EXCERPTED RECORDS: Begin
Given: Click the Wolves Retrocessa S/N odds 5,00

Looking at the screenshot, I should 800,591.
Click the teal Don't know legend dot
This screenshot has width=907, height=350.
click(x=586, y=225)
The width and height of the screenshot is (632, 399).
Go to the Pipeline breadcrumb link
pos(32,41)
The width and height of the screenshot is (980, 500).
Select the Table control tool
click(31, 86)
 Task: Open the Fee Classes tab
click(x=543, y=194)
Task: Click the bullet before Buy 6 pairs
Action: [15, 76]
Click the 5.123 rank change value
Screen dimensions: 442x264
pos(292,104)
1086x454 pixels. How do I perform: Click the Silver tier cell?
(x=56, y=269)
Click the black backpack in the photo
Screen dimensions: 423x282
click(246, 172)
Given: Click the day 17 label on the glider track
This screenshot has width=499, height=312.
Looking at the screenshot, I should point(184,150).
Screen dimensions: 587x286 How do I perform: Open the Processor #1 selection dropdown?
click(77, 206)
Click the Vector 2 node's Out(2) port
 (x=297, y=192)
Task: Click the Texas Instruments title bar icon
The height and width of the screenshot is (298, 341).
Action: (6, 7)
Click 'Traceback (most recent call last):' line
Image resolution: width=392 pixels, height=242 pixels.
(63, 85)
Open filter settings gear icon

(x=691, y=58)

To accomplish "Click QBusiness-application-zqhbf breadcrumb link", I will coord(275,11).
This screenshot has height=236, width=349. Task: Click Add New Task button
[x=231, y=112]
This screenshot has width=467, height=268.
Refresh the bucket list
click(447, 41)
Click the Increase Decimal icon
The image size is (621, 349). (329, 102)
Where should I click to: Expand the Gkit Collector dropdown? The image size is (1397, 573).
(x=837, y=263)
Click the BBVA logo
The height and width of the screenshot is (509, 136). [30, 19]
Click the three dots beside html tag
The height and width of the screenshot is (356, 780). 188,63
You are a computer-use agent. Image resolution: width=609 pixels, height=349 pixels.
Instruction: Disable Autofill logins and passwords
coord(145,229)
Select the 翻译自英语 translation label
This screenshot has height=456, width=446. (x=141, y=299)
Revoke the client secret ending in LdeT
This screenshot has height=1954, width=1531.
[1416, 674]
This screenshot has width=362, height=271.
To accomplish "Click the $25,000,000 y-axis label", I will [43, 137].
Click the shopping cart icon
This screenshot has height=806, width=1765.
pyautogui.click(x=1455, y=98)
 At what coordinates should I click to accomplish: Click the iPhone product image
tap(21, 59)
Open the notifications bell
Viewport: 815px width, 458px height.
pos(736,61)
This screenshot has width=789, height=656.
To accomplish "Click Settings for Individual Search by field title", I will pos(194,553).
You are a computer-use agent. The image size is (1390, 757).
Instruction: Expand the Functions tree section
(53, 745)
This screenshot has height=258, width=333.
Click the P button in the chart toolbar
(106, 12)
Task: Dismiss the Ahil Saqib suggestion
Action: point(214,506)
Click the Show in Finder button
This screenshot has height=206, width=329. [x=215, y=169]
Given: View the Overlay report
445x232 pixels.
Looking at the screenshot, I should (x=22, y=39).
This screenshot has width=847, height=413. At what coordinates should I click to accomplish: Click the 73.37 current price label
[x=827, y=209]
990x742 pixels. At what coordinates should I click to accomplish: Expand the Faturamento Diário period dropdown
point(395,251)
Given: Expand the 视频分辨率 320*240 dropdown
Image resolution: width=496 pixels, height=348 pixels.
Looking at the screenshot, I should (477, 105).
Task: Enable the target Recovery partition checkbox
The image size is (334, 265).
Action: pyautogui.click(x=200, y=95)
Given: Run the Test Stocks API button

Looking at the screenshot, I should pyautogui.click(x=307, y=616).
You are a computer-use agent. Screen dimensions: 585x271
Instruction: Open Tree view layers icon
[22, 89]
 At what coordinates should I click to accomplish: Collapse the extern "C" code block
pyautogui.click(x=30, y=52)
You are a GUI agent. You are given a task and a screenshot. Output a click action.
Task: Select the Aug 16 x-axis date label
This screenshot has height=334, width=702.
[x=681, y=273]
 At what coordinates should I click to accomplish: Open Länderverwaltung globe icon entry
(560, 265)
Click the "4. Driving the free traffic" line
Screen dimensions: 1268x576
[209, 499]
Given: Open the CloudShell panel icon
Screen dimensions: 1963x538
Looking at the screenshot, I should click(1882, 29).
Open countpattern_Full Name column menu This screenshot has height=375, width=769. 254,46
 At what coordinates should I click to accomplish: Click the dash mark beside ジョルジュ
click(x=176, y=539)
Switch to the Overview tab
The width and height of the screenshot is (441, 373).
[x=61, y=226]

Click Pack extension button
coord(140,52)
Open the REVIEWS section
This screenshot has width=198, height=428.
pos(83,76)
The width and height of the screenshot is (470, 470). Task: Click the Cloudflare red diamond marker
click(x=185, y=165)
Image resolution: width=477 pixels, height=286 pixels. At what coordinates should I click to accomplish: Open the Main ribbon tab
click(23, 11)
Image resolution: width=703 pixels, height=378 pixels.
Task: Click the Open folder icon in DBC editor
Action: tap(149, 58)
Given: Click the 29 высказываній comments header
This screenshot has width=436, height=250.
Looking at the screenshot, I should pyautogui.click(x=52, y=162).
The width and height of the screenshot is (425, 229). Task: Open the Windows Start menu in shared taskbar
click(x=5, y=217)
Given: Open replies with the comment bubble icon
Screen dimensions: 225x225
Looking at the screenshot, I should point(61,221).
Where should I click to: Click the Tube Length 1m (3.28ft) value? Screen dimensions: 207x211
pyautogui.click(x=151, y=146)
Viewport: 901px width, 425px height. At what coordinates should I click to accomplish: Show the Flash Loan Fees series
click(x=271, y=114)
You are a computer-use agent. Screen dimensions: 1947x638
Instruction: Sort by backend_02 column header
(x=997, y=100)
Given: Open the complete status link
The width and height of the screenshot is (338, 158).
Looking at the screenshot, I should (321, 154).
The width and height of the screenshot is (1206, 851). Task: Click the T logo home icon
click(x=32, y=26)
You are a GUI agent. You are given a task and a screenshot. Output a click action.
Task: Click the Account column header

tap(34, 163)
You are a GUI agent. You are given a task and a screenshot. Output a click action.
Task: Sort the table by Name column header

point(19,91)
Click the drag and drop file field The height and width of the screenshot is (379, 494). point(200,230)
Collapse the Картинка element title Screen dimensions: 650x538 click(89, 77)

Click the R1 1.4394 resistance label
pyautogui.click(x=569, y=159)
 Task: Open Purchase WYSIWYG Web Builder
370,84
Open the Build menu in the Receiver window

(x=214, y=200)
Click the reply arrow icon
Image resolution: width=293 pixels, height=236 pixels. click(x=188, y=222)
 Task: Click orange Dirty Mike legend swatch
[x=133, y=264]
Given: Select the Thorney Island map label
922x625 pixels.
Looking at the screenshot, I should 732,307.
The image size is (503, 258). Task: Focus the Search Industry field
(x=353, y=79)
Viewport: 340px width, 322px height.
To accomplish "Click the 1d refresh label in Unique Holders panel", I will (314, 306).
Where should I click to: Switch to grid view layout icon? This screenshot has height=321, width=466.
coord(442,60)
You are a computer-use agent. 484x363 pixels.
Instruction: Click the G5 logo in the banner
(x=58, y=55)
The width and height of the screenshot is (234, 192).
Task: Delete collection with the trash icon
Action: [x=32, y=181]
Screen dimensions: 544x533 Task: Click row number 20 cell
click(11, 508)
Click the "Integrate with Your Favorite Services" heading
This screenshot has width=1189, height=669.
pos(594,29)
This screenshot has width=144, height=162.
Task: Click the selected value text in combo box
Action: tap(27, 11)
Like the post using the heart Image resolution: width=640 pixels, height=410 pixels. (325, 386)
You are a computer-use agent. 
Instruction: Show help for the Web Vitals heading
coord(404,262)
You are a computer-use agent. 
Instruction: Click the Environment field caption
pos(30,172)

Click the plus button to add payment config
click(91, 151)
EXCERPTED RECORDS: End
*PROBLEM DESCRIPTION:* The lines to extract from the data above begin with the line containing "Given: Expand the 视频分辨率 320*240 dropdown" and end with the line containing "Given: Open the CloudShell panel icon". Extract them exactly, including both.

*FINISHED EXERCISE:*
Given: Expand the 视频分辨率 320*240 dropdown
Image resolution: width=496 pixels, height=348 pixels.
Looking at the screenshot, I should (477, 105).
Task: Enable the target Recovery partition checkbox
The image size is (334, 265).
Action: pyautogui.click(x=200, y=95)
Given: Run the Test Stocks API button

Looking at the screenshot, I should pyautogui.click(x=307, y=616).
You are a computer-use agent. Screen dimensions: 585x271
Instruction: Open Tree view layers icon
[22, 89]
 At what coordinates should I click to accomplish: Collapse the extern "C" code block
pyautogui.click(x=30, y=52)
You are a GUI agent. You are given a task and a screenshot. Output a click action.
Task: Select the Aug 16 x-axis date label
This screenshot has height=334, width=702.
[x=681, y=273]
 At what coordinates should I click to accomplish: Open Länderverwaltung globe icon entry
(560, 265)
Click the "4. Driving the free traffic" line
Screen dimensions: 1268x576
[209, 499]
Given: Open the CloudShell panel icon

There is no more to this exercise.